L’anéantissement de leur influence, à l’impulsion d’Ibn Hanbal, et la promulgation dogmatique du « Coran incréé », n’excluent pourtant pas le rationnel du discours sociétal. Loin de là. Ecartée de toute remise en cause du « Câble de Dieu » – La Révélation, Sa nature, Son mystère, Son texte – la raison est convoquée partout ailleurs.
En témoigne l’extraordinaire floraison d’ouvrages scientifiques formidablement diversifiés, du 10ème au 13ème siècle, dans tout l’espace musulman. Et, sur le plan strictement religieux, c’est bien la relativité des lectures, nécessairement et forcément imparfaites, des hommes, fussent-ils des plus savants, que met en évidence l’Absolu du Saint Texte.
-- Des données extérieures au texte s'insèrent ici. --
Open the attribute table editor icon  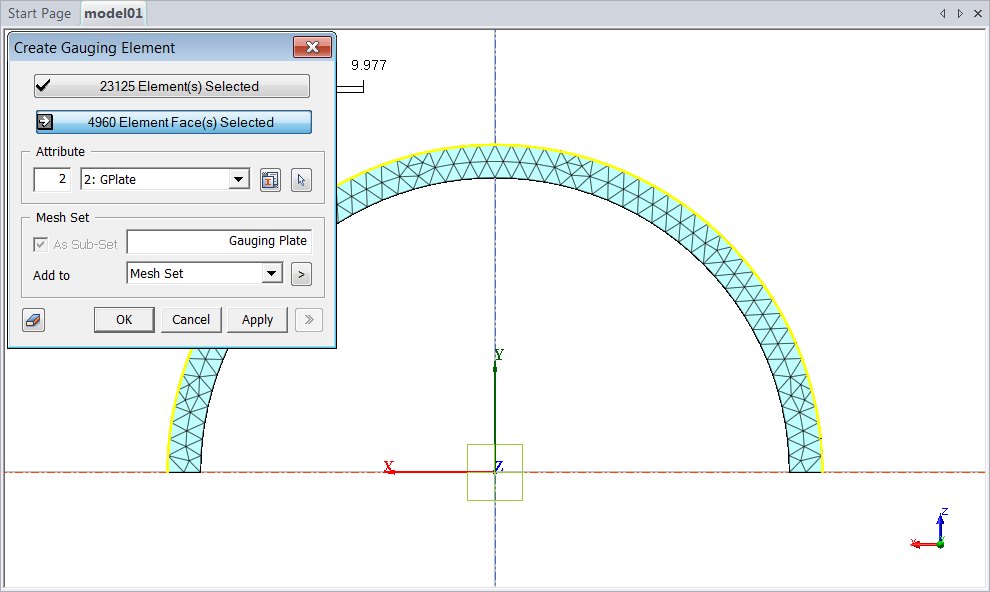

Le débat est assez entretenu, durant ces siècles, pour qu’Ibn Rush (Averroès) puisse écrire, au 12ème : « Nous affirmons, catégoriquement, que partout où il y a contradiction, entre un résultat de la démonstration [ou spéculation rationnelle, NDT] et le sens apparent d’un énoncé du Texte révélé, celui-ci doit être interprété ».
Il ajoute qu’« interprété » signifie recherche du sens figuré, par-delà le sens propre, à la lumière de la connaissance rationnelle. Que l’actualité politique, très acérée, de l’époque – Croisés occidentaux, à l’Ouest ; avant Mongols, à l’Est – donne, aux littéralistes, notamment du jihad, un surcroît d’influence, favorisant, ici ou là, divers excès fanatiques, voire doctrinaux, à l’instar de la très (trop ?) galvaudée « fermeture des portes de l’ijtihad » (5), n’enlève, en rien, à la réalité du débat permanent : mis sous le boisseau, il ne cessera de poursuivre diversement son œuvre, jusqu’à nos jours, entre les trois pôles – littéral, rationnel, symbolique – ici élucidés.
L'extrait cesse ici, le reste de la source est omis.